Se me ocurre que una de ellas podría ser: El sueño es nuestra cotidiana práctica de locura. En el momento de enloquecer diremos: ’este mundo me es familiar. Lo he visitado en casi todas las noches de mi vida. Por eso, cuando creemos soñar y estamos despiertos, sentimos un vértigo en la razón…’, escribe Silvia Hopenhayn sobre el proceso creativo de la novela titulada “Los que aman odian” (1946).

Ambientada en la costa bonaerense, por lo que se intuye de las referencias que se deslizan en sus páginas, el lector puede pensar en la zona de Ostende como el lugar preciso en donde se desenvuelve la historia. La trama obedece a la fórmula del policial clásico de Agatha Christie: un grupo de personas que por diversas razones se encuentra reunida, en este caso en un  hotel (Hotel Central en la villa balnearia ficticia Bosque del Mar), en jornadas donde asola una tormenta de lluvia y arena (“…penetramos en una turbia claridad, que parecía desprovista de fondo y de cielo, entre ráfagas y espirales de arena…”) y donde se comete un crimen por envenenamiento. Los personajes, siguiendo el esquema de la Dama del Crimen, son presentados y barnizados por los autores, con una capa de sospecha.

Se descubre una cierta ironía y juego humorístico en la narración, características que atraviesan los capítulos de una historia llena de citas y referencias literarias.
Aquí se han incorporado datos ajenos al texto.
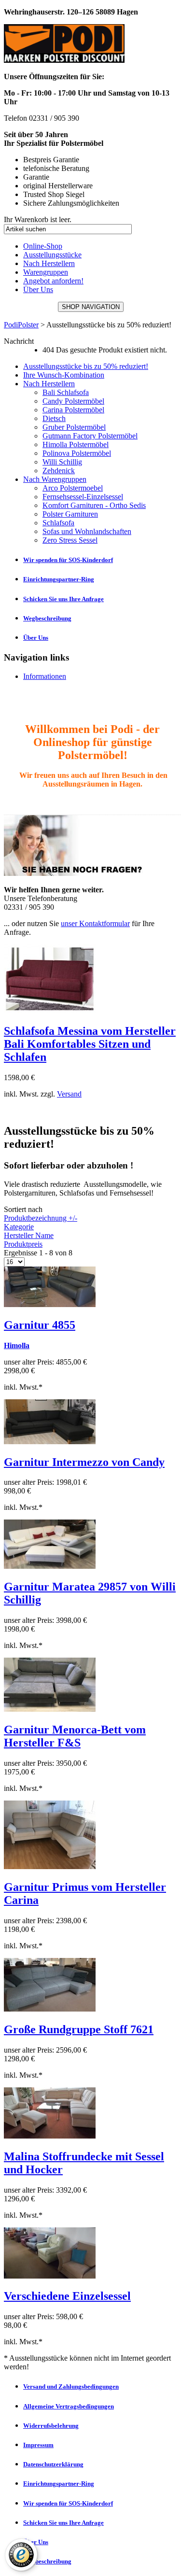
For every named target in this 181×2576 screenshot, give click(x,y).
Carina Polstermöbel (73, 410)
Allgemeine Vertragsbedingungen (68, 2406)
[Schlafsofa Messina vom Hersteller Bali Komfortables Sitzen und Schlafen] (50, 1010)
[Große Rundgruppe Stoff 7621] (50, 2009)
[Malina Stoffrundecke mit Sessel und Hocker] (50, 2136)
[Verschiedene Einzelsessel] (50, 2276)
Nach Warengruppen (54, 479)
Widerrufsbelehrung (51, 2425)
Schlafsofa (58, 523)
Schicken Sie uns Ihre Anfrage (63, 599)
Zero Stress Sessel (69, 540)
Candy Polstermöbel (73, 401)
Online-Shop (42, 246)
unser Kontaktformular (95, 923)
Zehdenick (58, 470)
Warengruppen (45, 272)
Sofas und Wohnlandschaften (86, 531)
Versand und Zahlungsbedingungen (71, 2386)
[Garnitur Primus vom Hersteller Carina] (50, 1866)
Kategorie (19, 1227)
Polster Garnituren (70, 514)
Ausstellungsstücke (52, 255)
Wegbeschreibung (47, 618)
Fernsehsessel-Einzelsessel (82, 497)
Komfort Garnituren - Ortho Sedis (94, 505)
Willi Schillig (62, 462)
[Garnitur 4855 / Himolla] (50, 1304)
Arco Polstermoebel (72, 488)
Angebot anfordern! (53, 281)
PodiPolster (21, 325)
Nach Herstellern (49, 263)
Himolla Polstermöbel (75, 444)
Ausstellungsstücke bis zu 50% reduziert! (85, 366)
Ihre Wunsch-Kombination (63, 375)
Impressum (38, 2445)
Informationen (44, 676)
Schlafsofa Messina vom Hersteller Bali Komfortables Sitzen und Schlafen (90, 1044)
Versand (69, 1094)
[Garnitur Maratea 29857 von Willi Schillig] (50, 1566)
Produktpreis (23, 1244)
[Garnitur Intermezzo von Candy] (50, 1441)
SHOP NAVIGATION (91, 306)
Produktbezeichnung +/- (40, 1218)
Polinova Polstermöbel (76, 453)
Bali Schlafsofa (65, 392)
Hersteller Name (29, 1235)
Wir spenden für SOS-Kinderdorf (68, 559)
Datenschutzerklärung (53, 2464)
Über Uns (38, 289)
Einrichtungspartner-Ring (58, 579)
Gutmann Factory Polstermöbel (90, 436)
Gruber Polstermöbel (74, 427)
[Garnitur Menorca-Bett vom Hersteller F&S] (50, 1709)
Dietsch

Por ejemplo, el protagonista, médico y aficionado a la literatura, decide relatar los acontecimientos que protagoniza por causas un tanto pueriles. “…En cuanto a mí, he redactado las páginas que se han leído, porque algunas amigas de mi madre -las únicas amigas que tengo- quisieron que mi actuación en la pesquisa quedara documentada…”.

Una nota aparte: aparece nombrado Claromecó y, de una de las protagonistas, se hace mención a su infancia en Tres Arroyos. Dos buenas excusas para al menos leer la novela y satisfacer nuestro ego telúrico bien justificado en este caso.

“…La escribimos en Mar del Plata, en poco más de un mes, algo insólito para mi lentitud. Nunca más me volvió a pasar una cosa parecida. Nosotros nos quedábamos en Mar del Plata hasta el final del verano, cuando ya no había casi nadie, y en el final de la estación empezamos y terminamos la novela…”.

Crimen, mar, tormentas, relaciones tumultuosas, el sol, un cielo diáfano asolado por nubes rebeldes y una silla en el jardín. Mi receta particular para sofocar el cansancio emotivo.